# WHAT IS REQUIRED
Extend the forum thread about dropping Puppet to fix clock drift on thousands of devices, picking up right after its last sentence.

# TEXT SECTION
——————

I've seen this in action. Using code generators to convert XML configuration to a few API end points. Or using a DSL/rules engine because you don't want to write code. Or having APIs that hit other APIs ad infinitum when the whole thing runs on one server because "micro services are the only right way". The result was we spent time gluing together what was already a monolith disguising as microservices, rather than adding features the customers wanted
More recently I had to solve time drift on 1000s of devices. The problem was someone installed puppet to manage those devices which uses NTP. The devices are behind firewalls so if they block the puppet master or mess with SSL puppet doesn't even phone home. Or worse it gets incorrect time from NTP peers on the network. The solution was to throw out the shiny tool "puppet" and just call "date". Puppet and NTP are great in theory for getting time down to the millisecond but totally backfired when some devices were off by over 24 hours. For our purposes as long as all devices were within 5 minutes we were good. The irony was after disabling NTP puppet just started it again. And we couldn't use puppet to fix that since 50% of our users had it blocked. No other choice but to throw out puppet and start over from scratch. The guy who spent months setting up puppet was not happy.
With all due respect, you don't know the real issue. Your response is the same thing the guy who installed Puppet said to me... just have them unblock it.

——————

# SUPPLIED DATA
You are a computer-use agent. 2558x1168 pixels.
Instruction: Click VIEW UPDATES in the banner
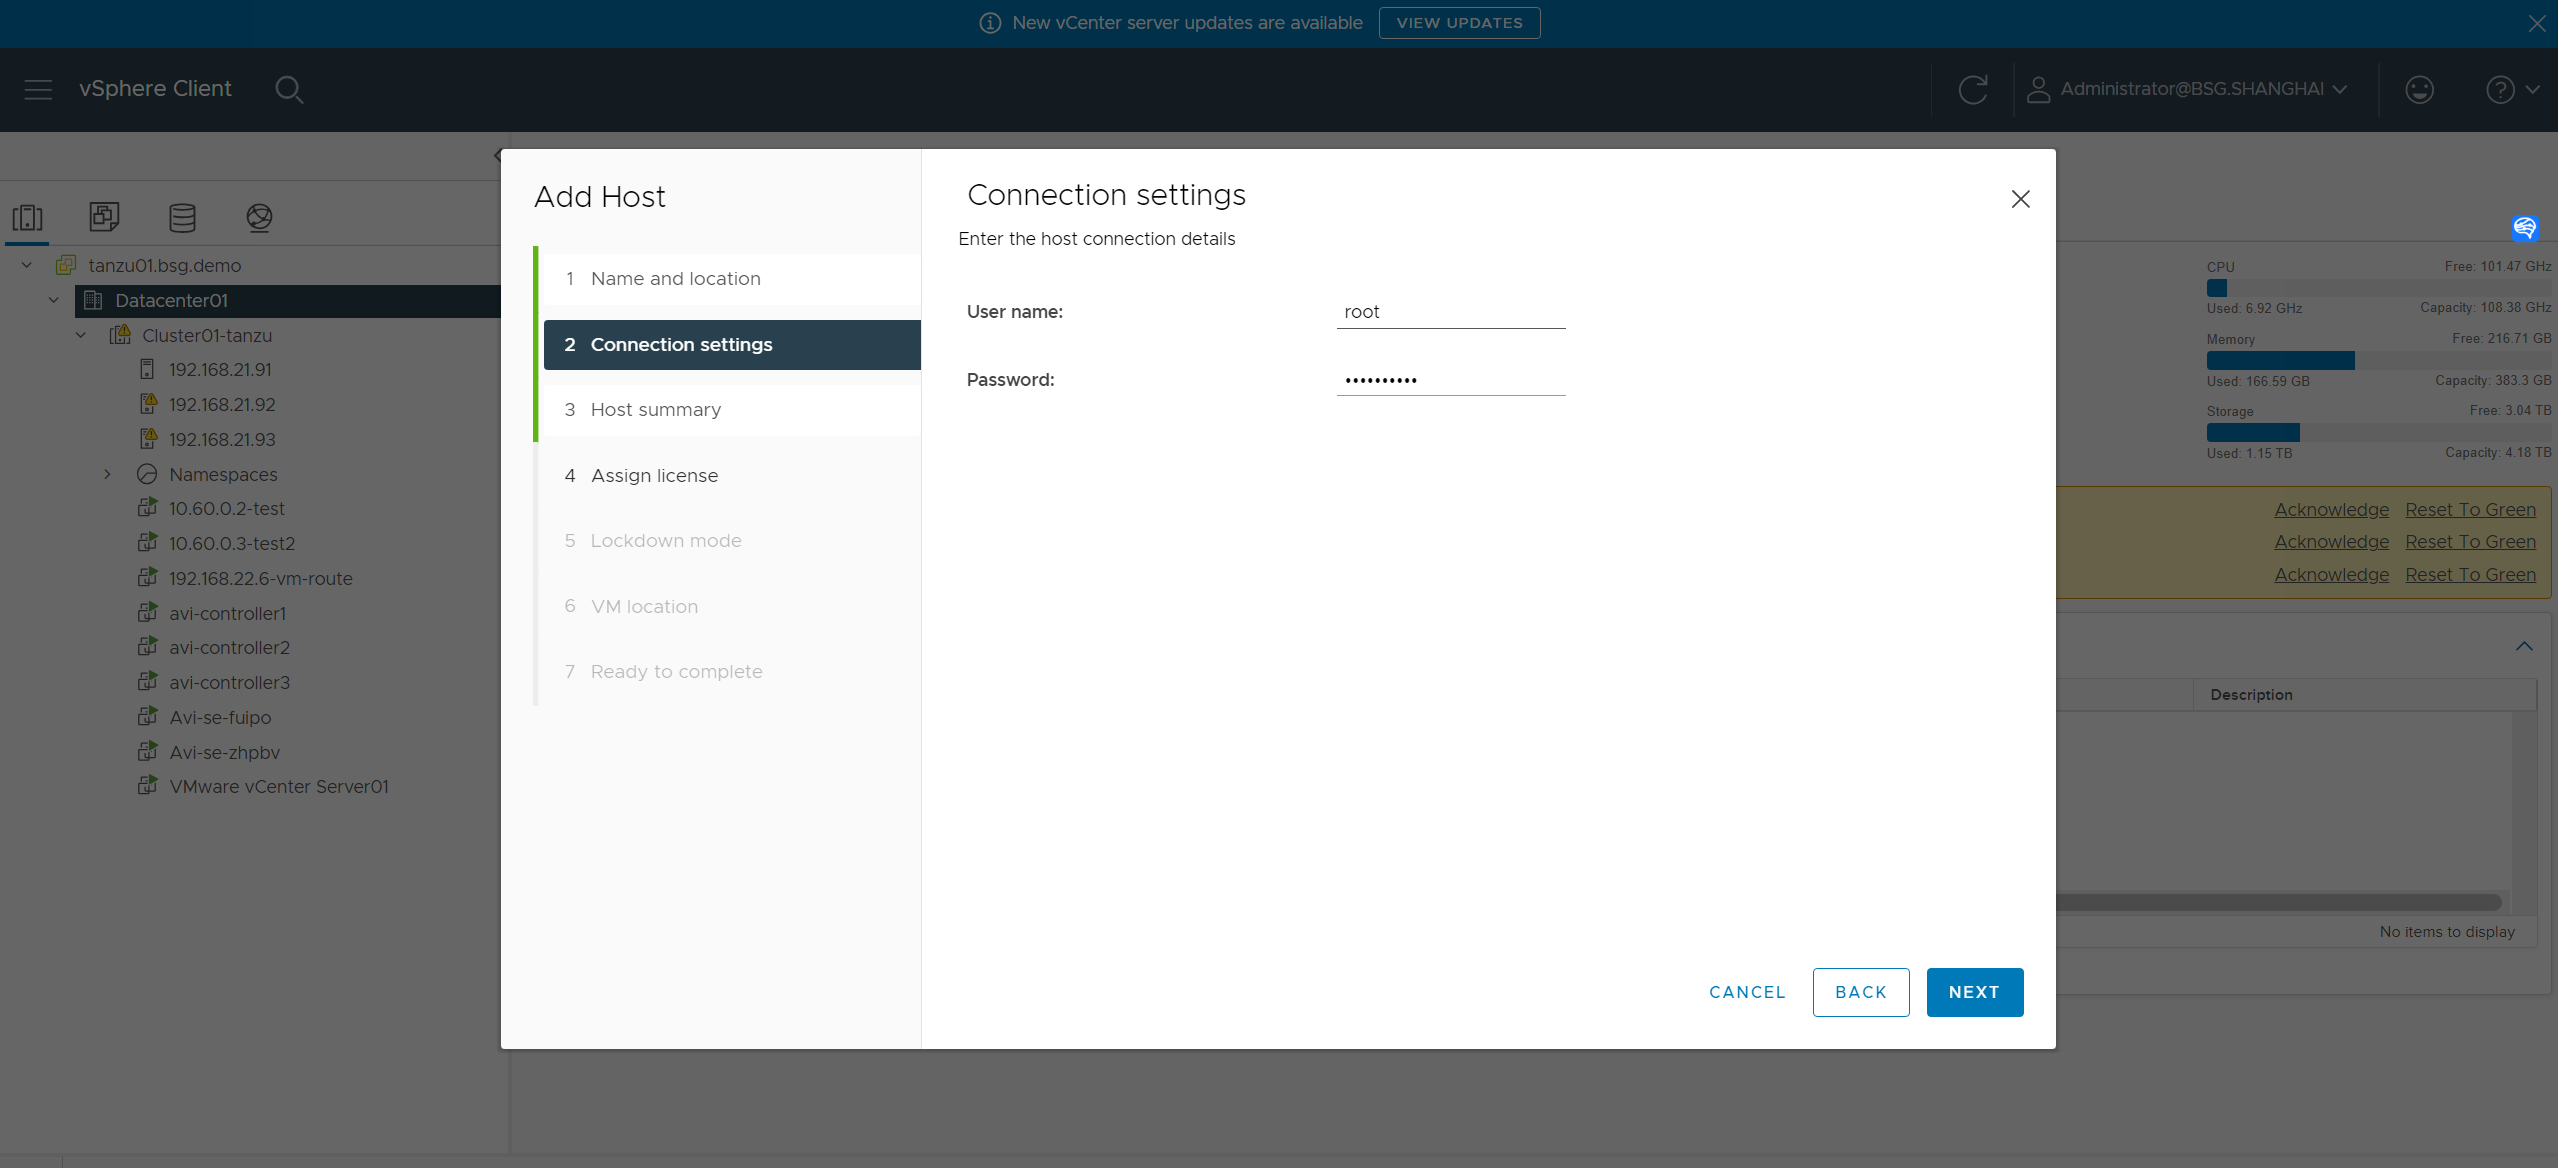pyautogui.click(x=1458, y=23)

——————

# FINAL RESULT
Our sales pitch is "these devices use plain http and will work behind your corporate firewall". The blockage wasn't an issue that could be solved, it was our whole business model to workaround the blocks by using simple http instead of https, proxying everything through our IP, and things like that.
Even the puppet documentation says not to run a puppet master when you have devices that are behind firewalls or limited network. The guy who added puppet apparently didn't read that.
I wasn't the one who decided the business model just the guy who fixed it to work as advertised while dealing with the pressure of everything crashing & burning. You're right no one had experience but thats not the point.
My point was that the fancier tools sometimes just add new issues without solving your real issue. Despite my lack of experience I solved the time drift using a linux built in "date" to set the date time. It didn't account for network lag like NTP, and an NTP developer would probably laugh at my solution, but now all devices are accurate to within a few minutes & that particular problem was solved. So don't always go for the most complex tool is all I'm saying.
For what its worth I do plan to bring back puppet but run it in "puppet agent" (offline) mode. We'll using custom scripts to copy in new puppet configs so puppet does not need to phone home.
It's worth knowing that NTP's round-trip delay compensation is not at all magic — it works like this (see RFC 5905, section 8):
1. Client records "origin" timestamp T1 when its sends a query to the server.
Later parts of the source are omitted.